Written on the 1 December 2013

1. An anti-social media Xmas party

Just imagine that embarrassing photo from the Christmas party (you know the one with the glass of champagne and the photocopier) being circulated to your key customer contacts, or even worse, your mother. 

Social media creates a whole new way for that expensive company image to be trashed by team members not thinking through what they are doing. Social media is such a part of many people’s lives that it’s a given that if they are having a good time, or someone is doing something silly, a photo of it is going to be circulated via facebook, instagram or some other medium.  

There is also the question of what happens when one employee loads an embarrassing photo of another employee on social media without their permission.  In those situations, they don’t just damage the company’s brand but their colleagues.

Most businesses have a good understanding of the impact of alcohol, sexual harassment, bullying and anti-social behaviour at Christmas parties.  It's a good time to remind employees that the staff Christmas party is considered to be the workplace and they need to protect the reputation of the company. 

2. Gift giving

In November 2010, Clive Palmer reportedly gave 750 long term employees of the Yabulu Refinery luxury overseas holidays for two for Christmas.  Fifty of his most valued employees received a new Mercedes Benz. Nice.

For the rest of us, we tend to work on a return on investment principle. You want the gift to have an impact for the investment made and if you can do this in a tax efficient way then all the better.  Mr Palmer certainly got the impact part right.  When it comes to tax efficiency however, it’s likely that he received a very large Fringe Benefits Tax New Year hangover. 

So, how do you avoid incurring more tax than you need to at Christmas?

If the gifts are for employees, you need to keep the cost of the gift below $300 per person – sorry, no Mercedes this year team.  The gifts also need to be ad-hoc so splitting a $2,000 gift voucher into 10 x $200 vouchers and giving them to an employee at the end of each month won’t fool the ATO.  If the gift is ad-hoc and below $300, the Tax Office considers it to be a minor benefit and as such, exempt from FBT.  Gifts above this level are deductible to the business but FBT will apply.

If the gift is for a client, gifts are deductible as long as the gift is given by the business with the expectation that the business will benefit (i.e., the gift is given with the expectation of generating revenue).  

3. Spreading the joy – entertaining clients

Entertaining your clients at Christmas is not tax deductible.  So, if you take them out to a nice restaurant, to a show, or any other form of entertainment, then you can’t claim it as a deductible business expense and you can’t claim the GST credits either.  It’s goodwill to all men but not much more.

Data excerpts ::
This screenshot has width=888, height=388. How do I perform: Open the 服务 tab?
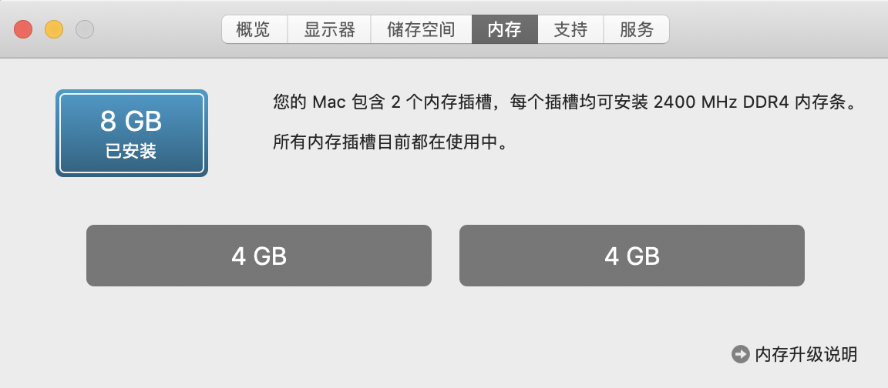(637, 29)
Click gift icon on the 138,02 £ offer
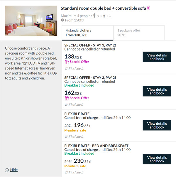Viewport: 176px width, 177px height. [x=67, y=62]
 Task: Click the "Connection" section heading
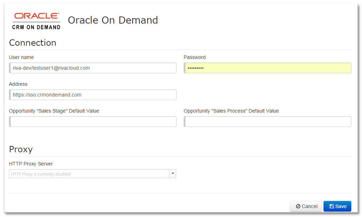[x=32, y=43]
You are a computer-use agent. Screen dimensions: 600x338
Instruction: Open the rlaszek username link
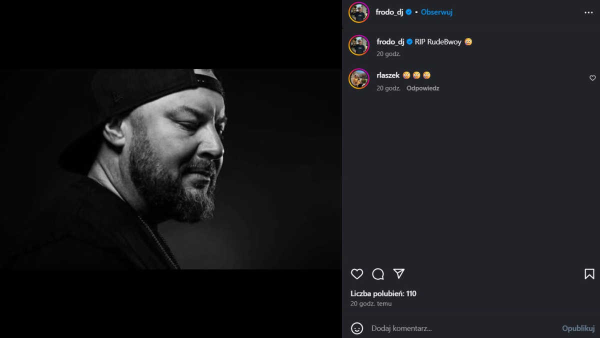click(388, 76)
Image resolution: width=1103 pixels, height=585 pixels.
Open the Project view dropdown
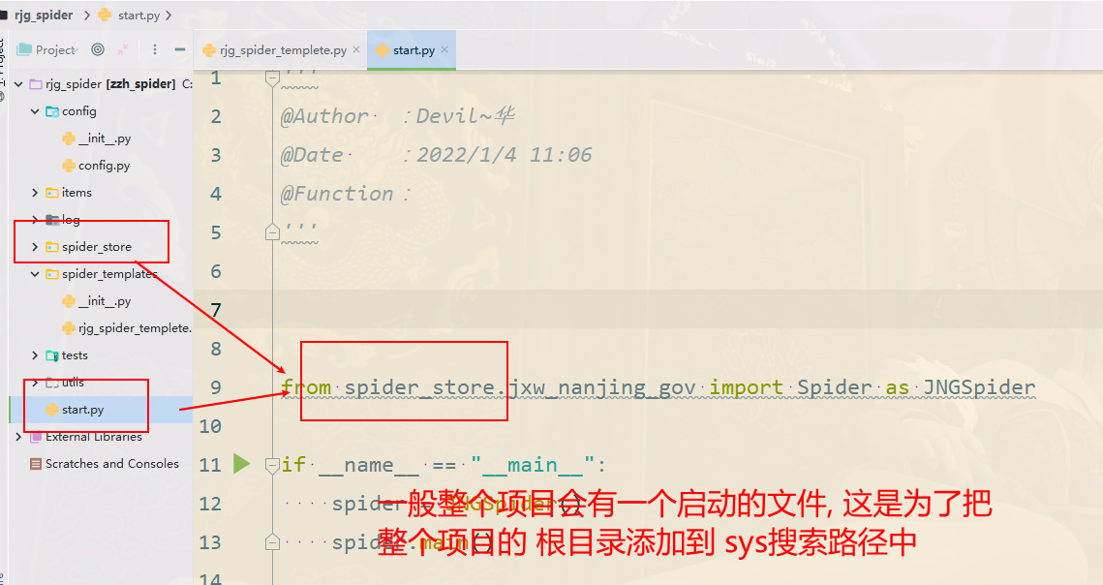pos(55,49)
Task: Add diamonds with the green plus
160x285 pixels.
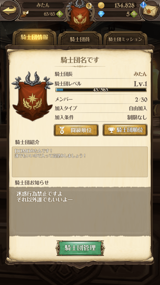Action: [134, 14]
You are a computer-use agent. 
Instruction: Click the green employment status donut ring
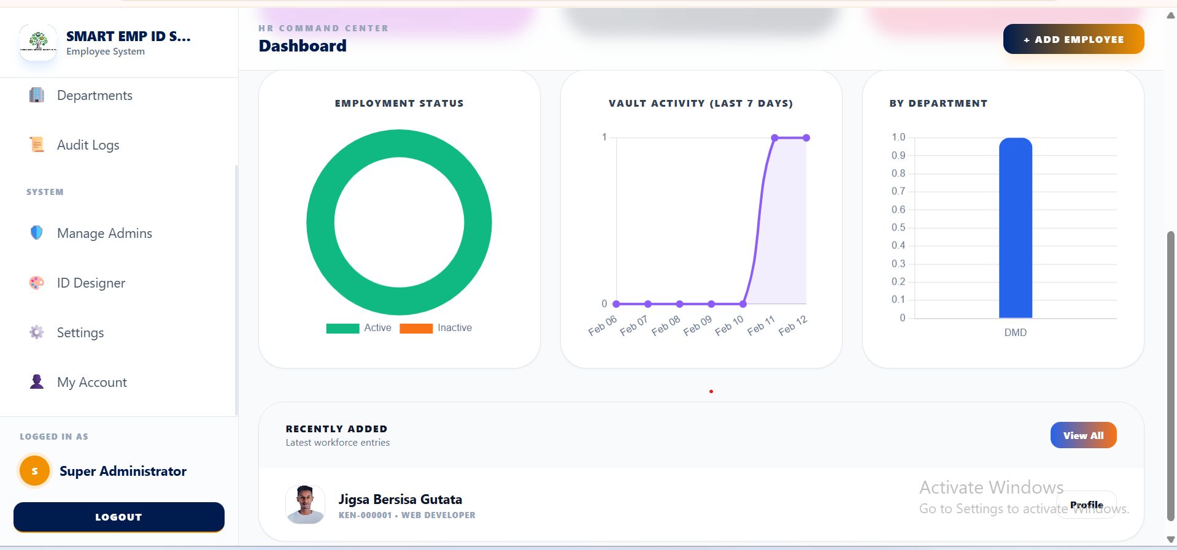click(320, 222)
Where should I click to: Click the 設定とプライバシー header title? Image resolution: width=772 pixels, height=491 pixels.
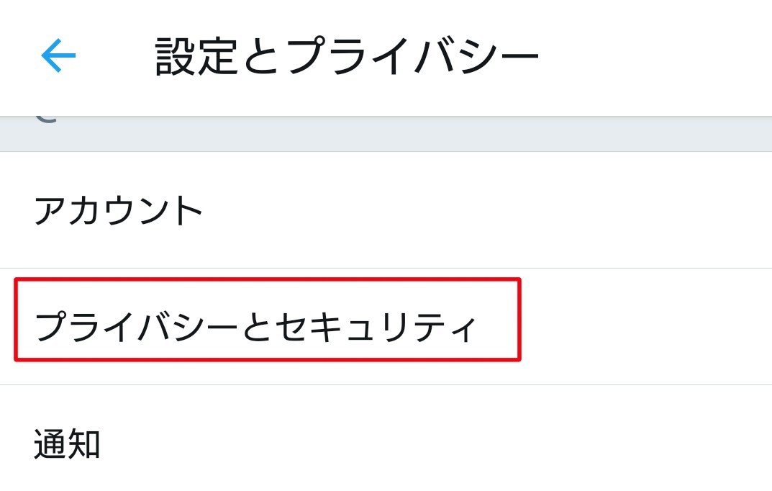coord(347,58)
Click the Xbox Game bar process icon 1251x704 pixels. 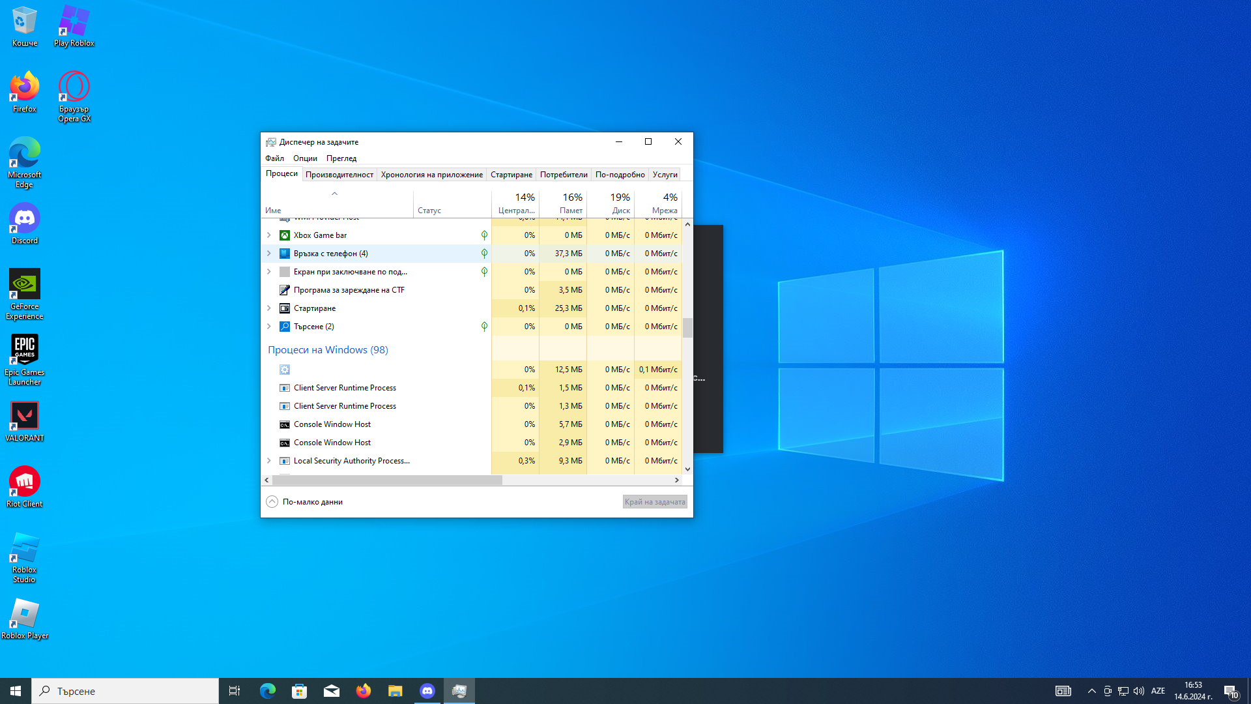point(285,235)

To-do list ::
1. In the article above on Christmas at work, rewrite the paragraph beginning "If the gifts are for employees" as a short bulleted list that keeps its main facts.
2. Translate this sentence from the Christmas article above into Spanish: "Entertaining your clients at Christmas is not tax deductible."

Solutions to the problems ::
1.
- Keep the cost of an employee gift below $300 per person.
- Gifts must be ad hoc. Splitting a $2,000 gift voucher into ten $200 vouchers given at the end of each month won't fool the ATO.
- The Tax Office considers an ad-hoc gift under $300 a minor benefit, so it is exempt from FBT.
- Gifts above this level are deductible to the business, but FBT applies.

2. Agasajar a sus clientes en Navidad no es deducible de impuestos.